La FIGC ha un nuovo presidente: l’assemblea elettiva riunita a Roma ha scelto Giovanni Malagò come successore di Gabriele Gravina. Il compito, arduo, sarà quello di guidare il calcio italiano in una fase particolarmente delicata, segnata – tra le altre cose – dalla delusione per la terza mancata qualificazione consecutiva ai Mondiali.

FIGC, eletto Malago: la sfida con Giancarlo Abete

L’ex presidente del CONI si è imposto nella sfida con Giancarlo Abete, ottenendo il sostegno decisivo delle principali componenti del movimento calcistico. Determinante si è rivelato l’appoggio di Serie A, Serie B, Associazione Italiana Calciatori e Associazione Italiana Allenatori, che hanno garantito a Malagò una solida maggioranza nell’assemblea federale.

Abete, già presidente della FIGC dal 2007 al 2014 e attuale numero uno della Lega Nazionale Dilettanti, aveva raccolto invece parte del consenso del mondo dilettantistico, senza però riuscire a colmare il divario con il suo avversario.

Nel suo intervento prima dell’elezione, Malagò ha indicato tra le priorità del nuovo corso il rilancio della Nazionale, la sostenibilità economica del sistema calcistico, la valorizzazione dei giovani talenti italiani e il rafforzamento dei rapporti tra le diverse componenti del movimento. Un programma che punta a restituire competitività al calcio italiano sia a livello nazionale che internazionale.

Tra i primi dossier che attendono il nuovo presidente c’è la scelta del commissario tecnico della Nazionale, chiamato a ricostruire il percorso degli azzurri dopo l’ennesima esclusione dalla Coppa del Mondo.
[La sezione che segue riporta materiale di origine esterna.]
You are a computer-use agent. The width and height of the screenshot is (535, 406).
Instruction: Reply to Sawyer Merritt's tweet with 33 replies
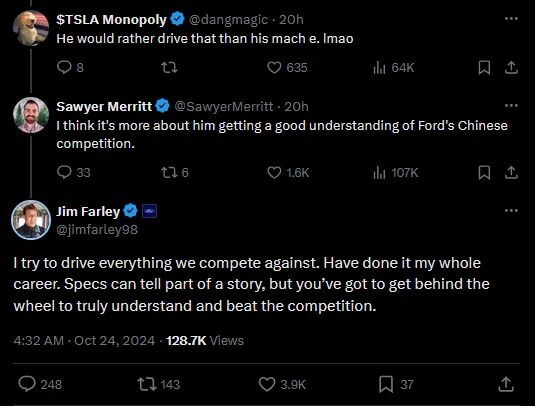73,172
Sul tavolo anche le riforme dei campionati, la questione arbitrale e il confronto con le istituzioni sportive e politiche.

Gravina saluta la Federazione

Nel corso dell’assemblea, Gabriele Gravina ha ufficialmente concluso la propria esperienza alla guida della FIGC, rivendicando il lavoro svolto durante il suo mandato e spiegando che la decisione di dimettersi è stata il risultato di una riflessione approfondita.

«Lascio con la coscienza pulita», ha dichiarato l’ex presidente, definendo la propria scelta «convinta, meditata e sofferta». Gravina ha sottolineato di aver sempre operato nell’interesse del calcio italiano, pur riconoscendo gli errori commessi lungo il percorso.

Nel suo intervento ha inoltre evidenziato come le difficoltà del movimento non possano essere attribuite esclusivamente alla guida federale, ma richiedano interventi strutturali, investimenti sui settori giovanili e una strategia condivisa per favorire la crescita dell’intero sistema calcistico.